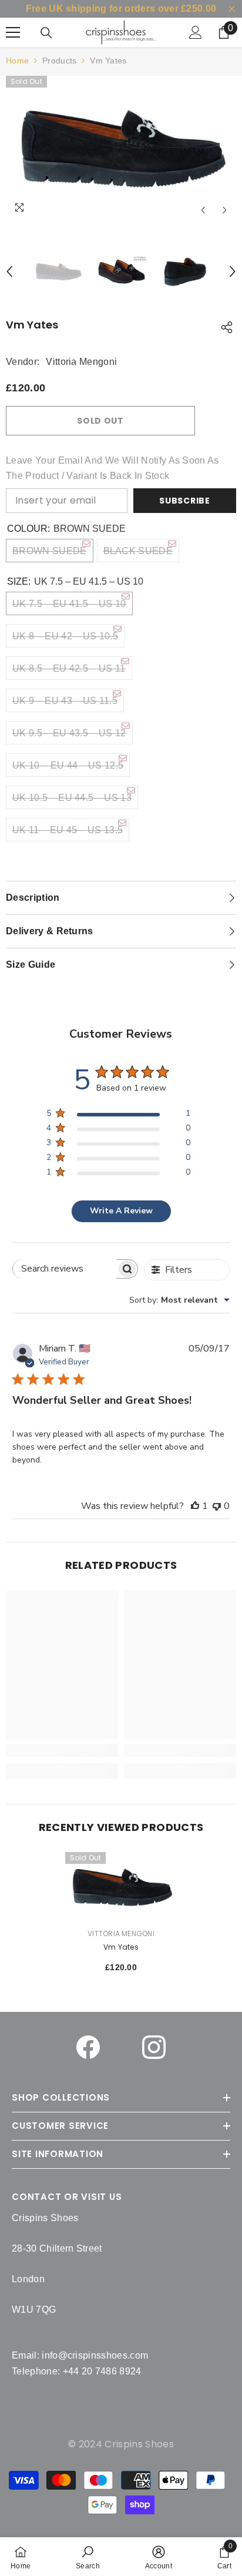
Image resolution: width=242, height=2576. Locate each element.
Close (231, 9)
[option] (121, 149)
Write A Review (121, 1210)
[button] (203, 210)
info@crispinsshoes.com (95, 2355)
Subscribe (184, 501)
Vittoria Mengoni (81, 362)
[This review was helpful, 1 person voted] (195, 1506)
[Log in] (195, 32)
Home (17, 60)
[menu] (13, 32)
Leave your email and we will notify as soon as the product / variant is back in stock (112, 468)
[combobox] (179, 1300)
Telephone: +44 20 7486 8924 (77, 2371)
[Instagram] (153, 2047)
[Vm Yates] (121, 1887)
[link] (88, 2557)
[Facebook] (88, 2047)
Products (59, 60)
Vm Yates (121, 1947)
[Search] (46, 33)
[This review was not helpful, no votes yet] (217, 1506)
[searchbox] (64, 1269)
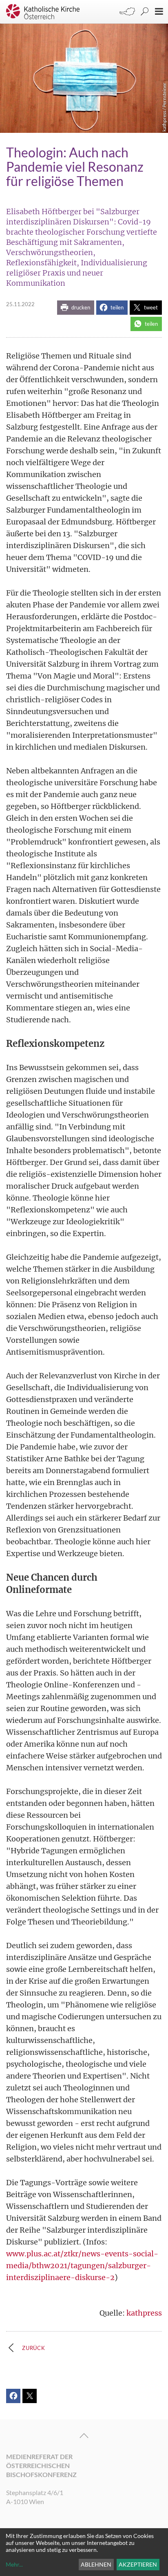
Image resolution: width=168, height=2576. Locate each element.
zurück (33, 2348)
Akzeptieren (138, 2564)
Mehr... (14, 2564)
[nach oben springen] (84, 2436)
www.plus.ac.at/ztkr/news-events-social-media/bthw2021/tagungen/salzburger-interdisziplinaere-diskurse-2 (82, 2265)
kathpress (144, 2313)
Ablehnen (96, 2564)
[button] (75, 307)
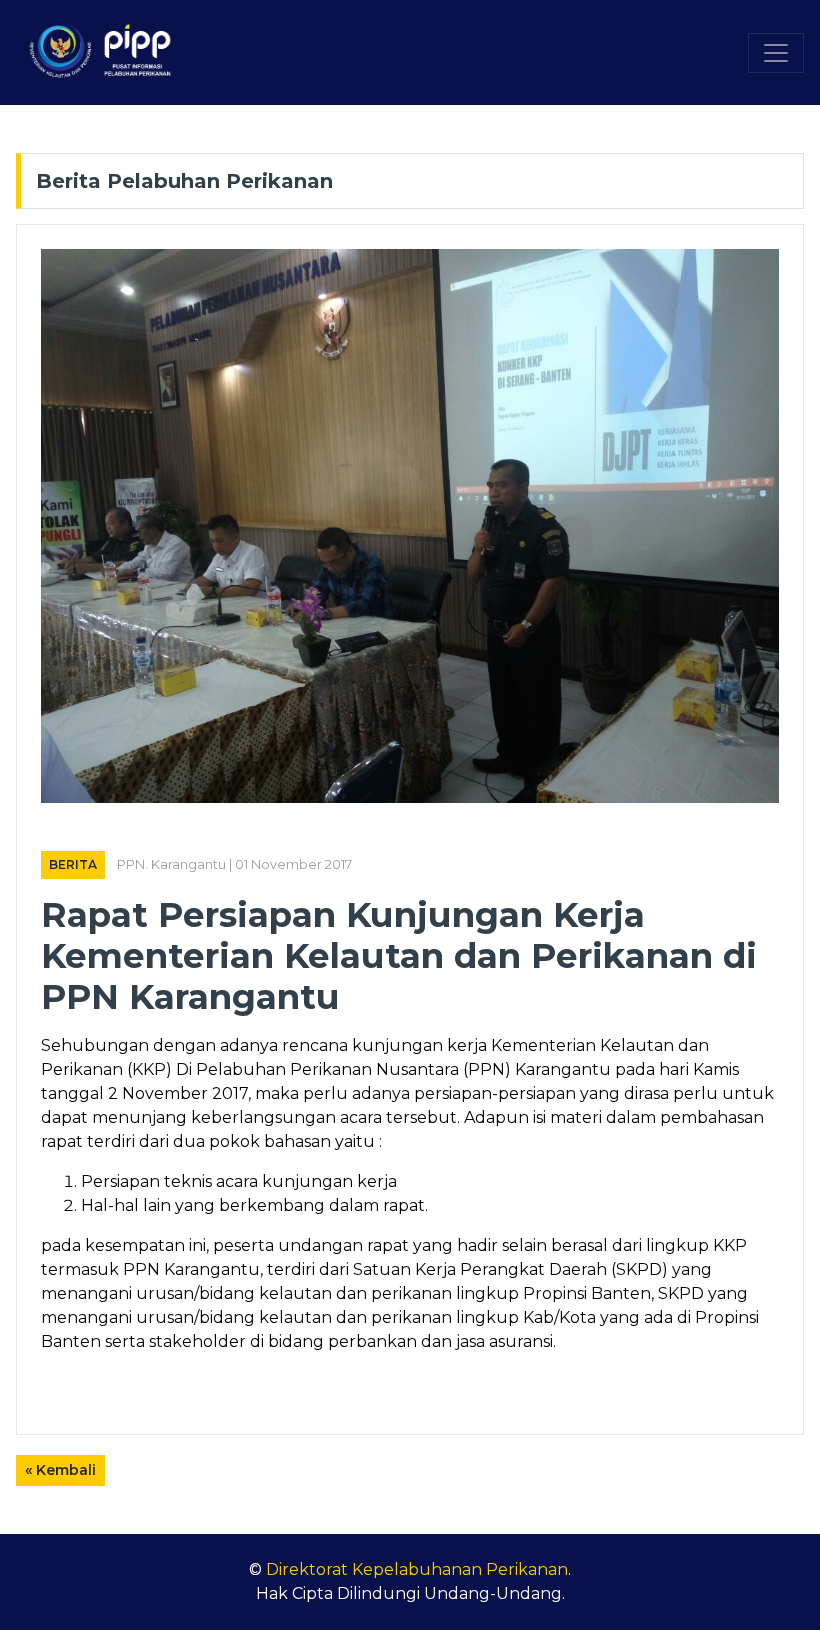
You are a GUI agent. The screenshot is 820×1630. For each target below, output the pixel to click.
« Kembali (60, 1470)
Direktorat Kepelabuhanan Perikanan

....

- [Prompt]:
Copy exactly the lines from the line containing "Image resolution: width=168, height=2576." through the last line of the records above, both included, and leave out any pictures.

- [Response to the task]:
Image resolution: width=168, height=2576. Locate each element.
zurück (33, 2348)
Akzeptieren (138, 2564)
Mehr... (14, 2564)
[nach oben springen] (84, 2436)
www.plus.ac.at/ztkr/news-events-social-media/bthw2021/tagungen/salzburger-interdisziplinaere-diskurse-2 (82, 2265)
kathpress (144, 2313)
Ablehnen (96, 2564)
[button] (75, 307)
You are a GUI agent. The screenshot is 820×1630. For each target below, output the pixel to click.
« Kembali (60, 1470)
Direktorat Kepelabuhanan Perikanan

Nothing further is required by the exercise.